- [AIM OF THE TASK]
Work through the data line by line, gathering every line that has the word "agent".

- [Saved data entries]

****************

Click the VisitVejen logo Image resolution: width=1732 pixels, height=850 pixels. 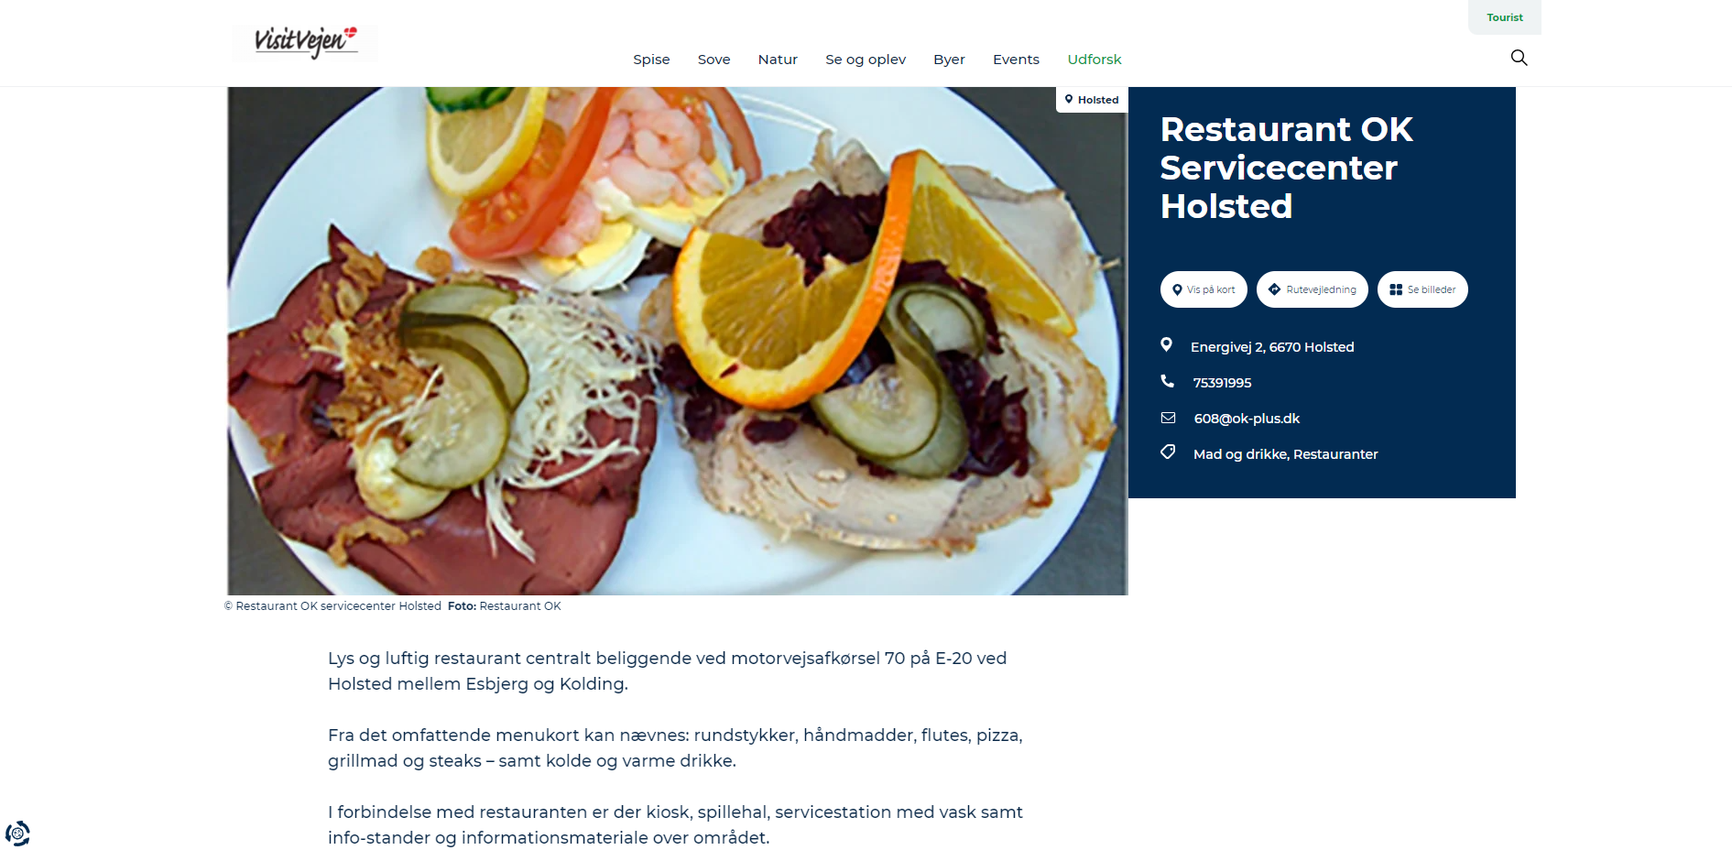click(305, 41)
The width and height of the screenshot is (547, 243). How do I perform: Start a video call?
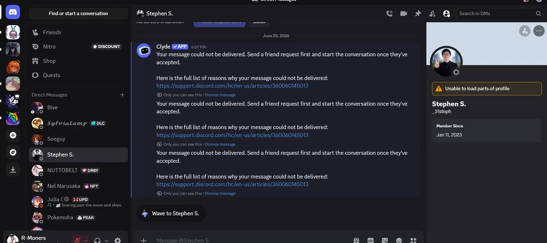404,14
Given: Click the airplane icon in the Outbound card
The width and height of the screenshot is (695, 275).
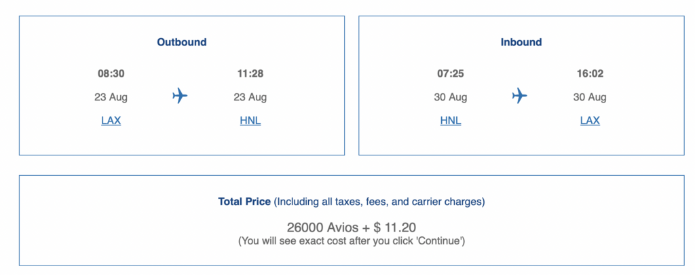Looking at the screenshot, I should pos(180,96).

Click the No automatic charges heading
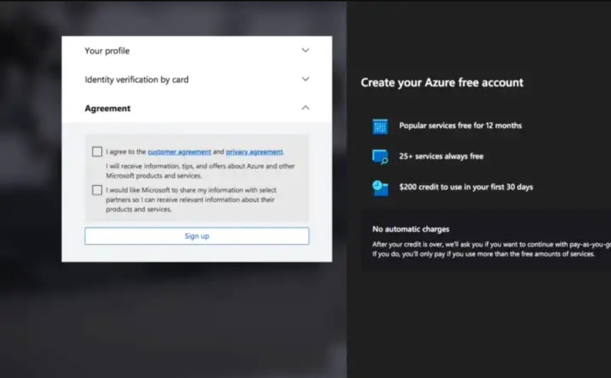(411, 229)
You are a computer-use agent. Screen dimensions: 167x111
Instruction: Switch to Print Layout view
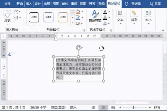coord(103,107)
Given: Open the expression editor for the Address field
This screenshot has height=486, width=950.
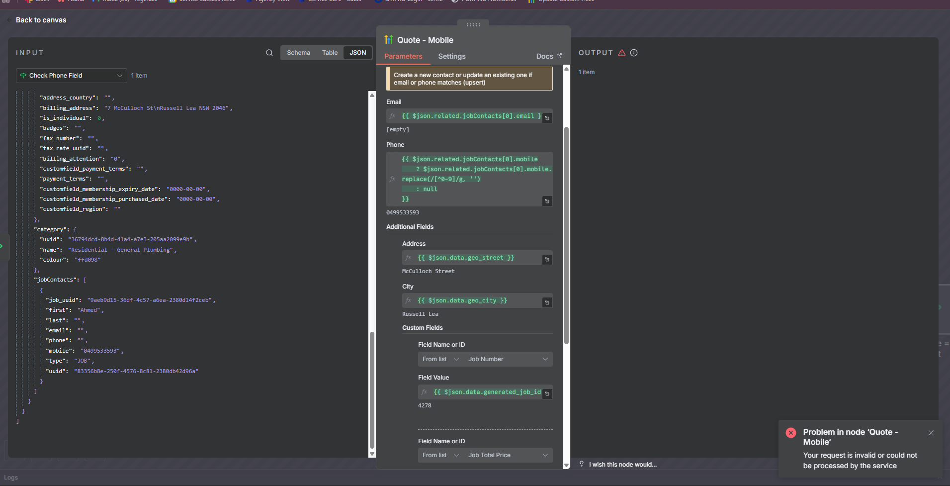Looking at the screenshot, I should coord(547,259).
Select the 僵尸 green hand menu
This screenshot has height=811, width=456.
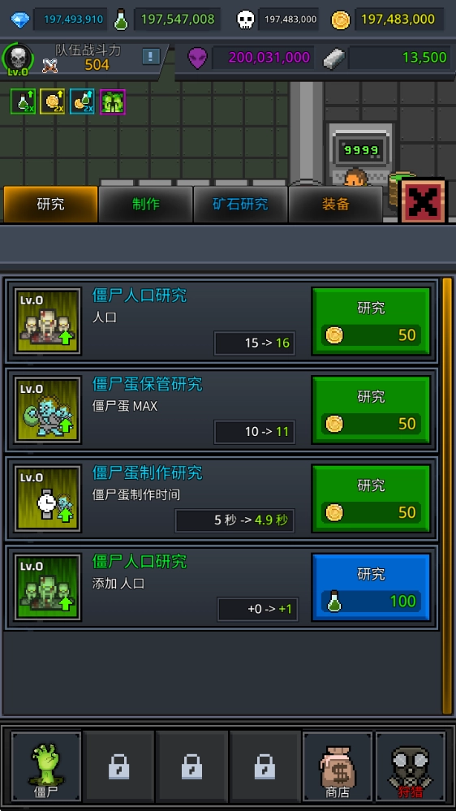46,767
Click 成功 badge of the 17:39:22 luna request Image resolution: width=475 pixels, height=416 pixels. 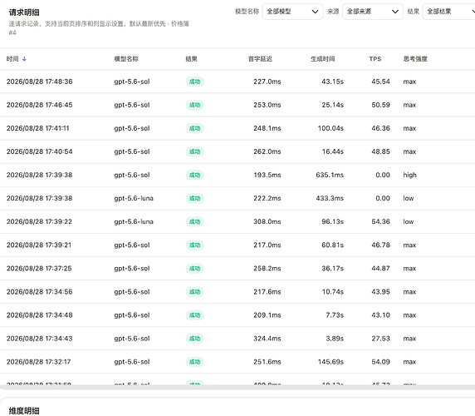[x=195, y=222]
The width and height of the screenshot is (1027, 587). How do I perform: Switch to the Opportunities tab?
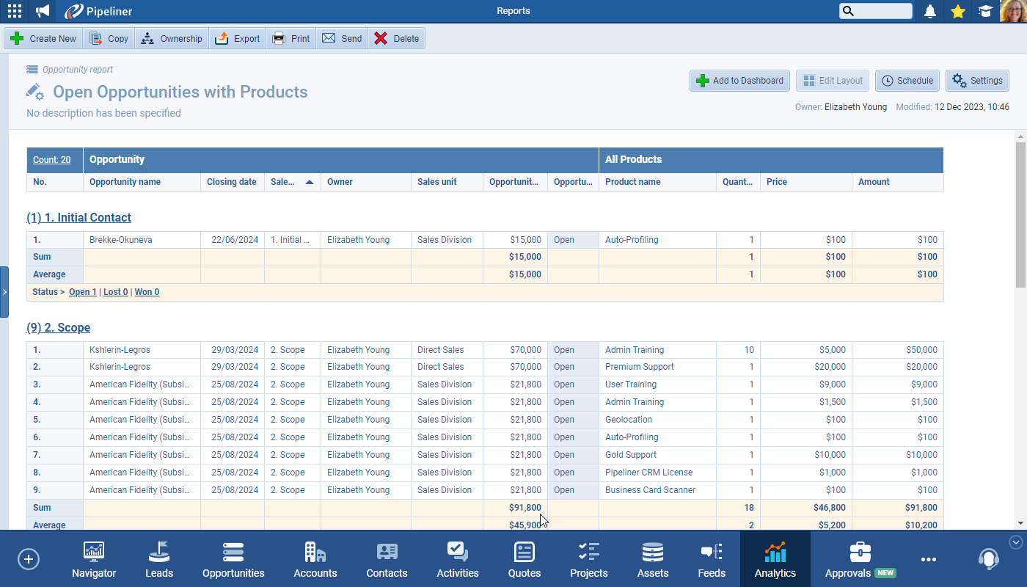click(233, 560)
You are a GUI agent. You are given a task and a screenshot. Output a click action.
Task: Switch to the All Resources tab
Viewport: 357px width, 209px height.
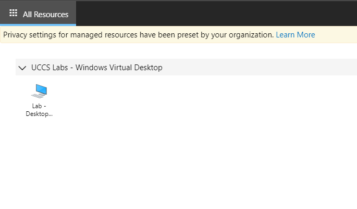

****************

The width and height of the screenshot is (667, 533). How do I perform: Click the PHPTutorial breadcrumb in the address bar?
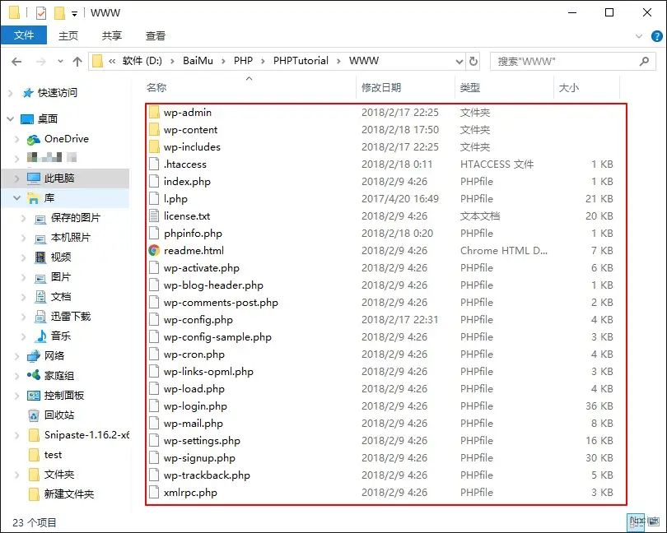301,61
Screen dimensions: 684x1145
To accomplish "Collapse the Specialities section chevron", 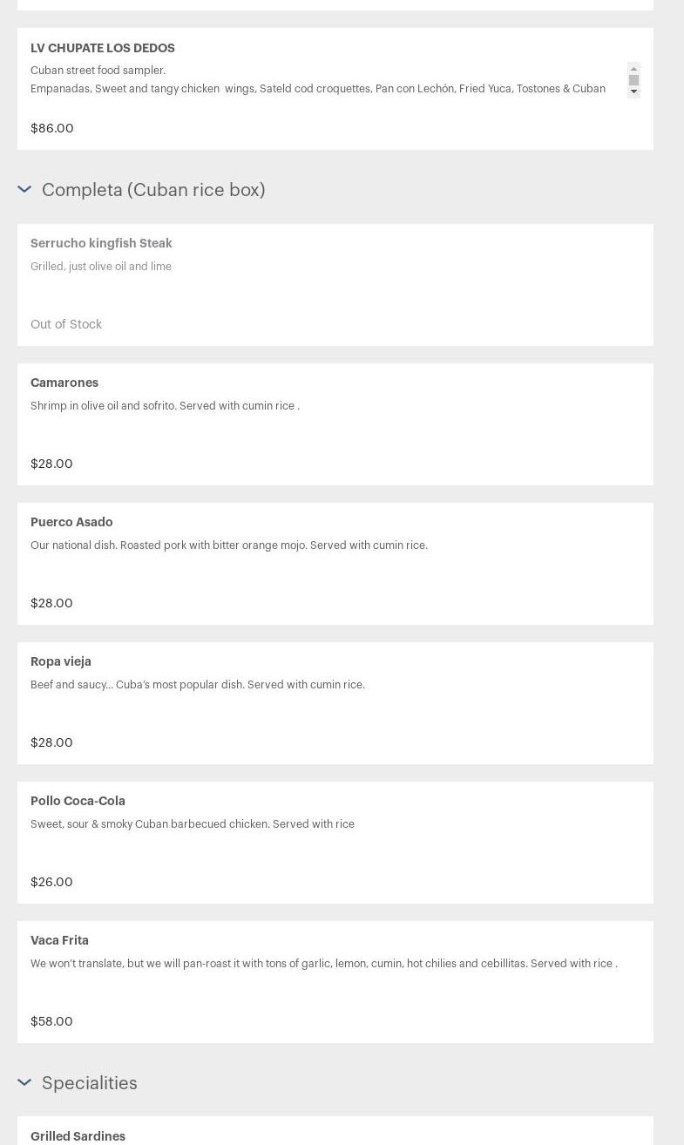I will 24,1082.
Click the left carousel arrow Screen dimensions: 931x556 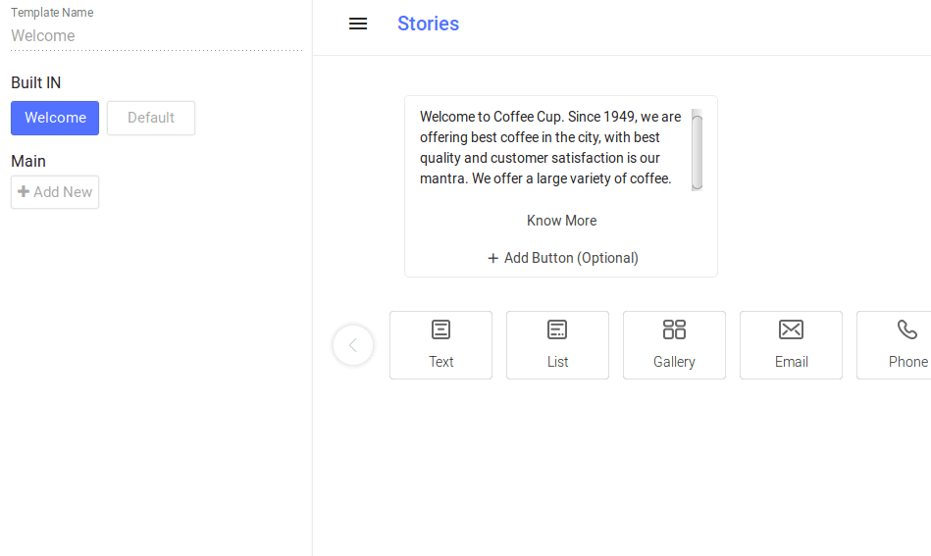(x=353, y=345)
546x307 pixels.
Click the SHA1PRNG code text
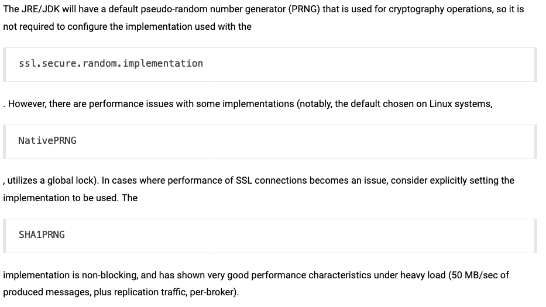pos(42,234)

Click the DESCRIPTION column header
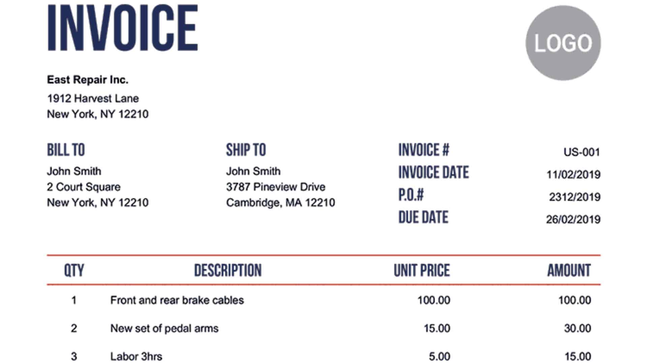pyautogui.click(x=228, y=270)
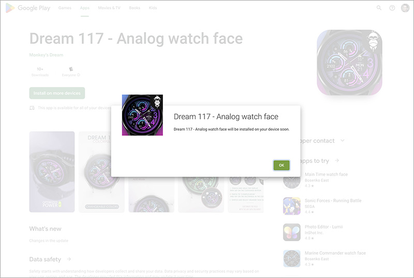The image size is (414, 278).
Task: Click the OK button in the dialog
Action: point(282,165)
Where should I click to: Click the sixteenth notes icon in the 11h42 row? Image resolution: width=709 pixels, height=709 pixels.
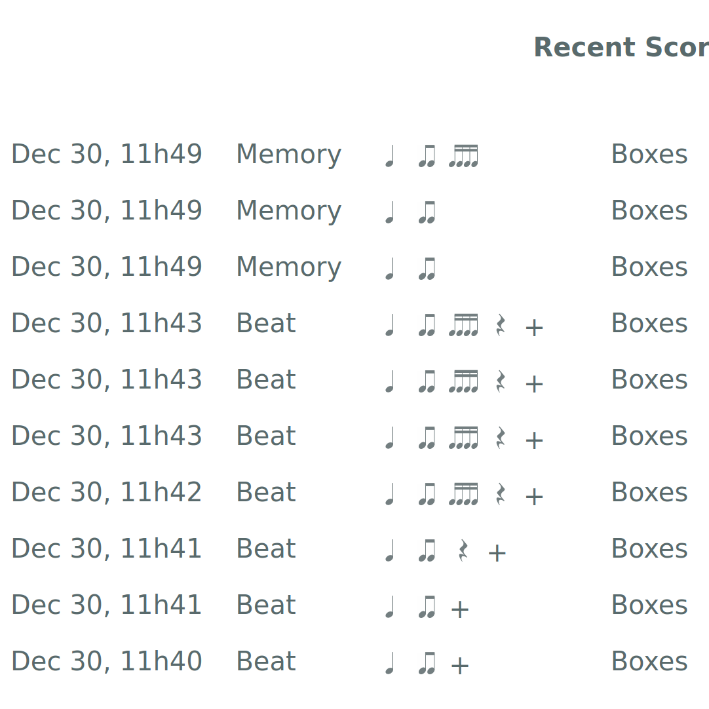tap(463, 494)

****************

- [SOLUTION TO THIS PROBLEM]
You are a computer-use agent. Screen dimensions: 167x111
You are a GUI agent. You are given a task and a screenshot. Output a click action.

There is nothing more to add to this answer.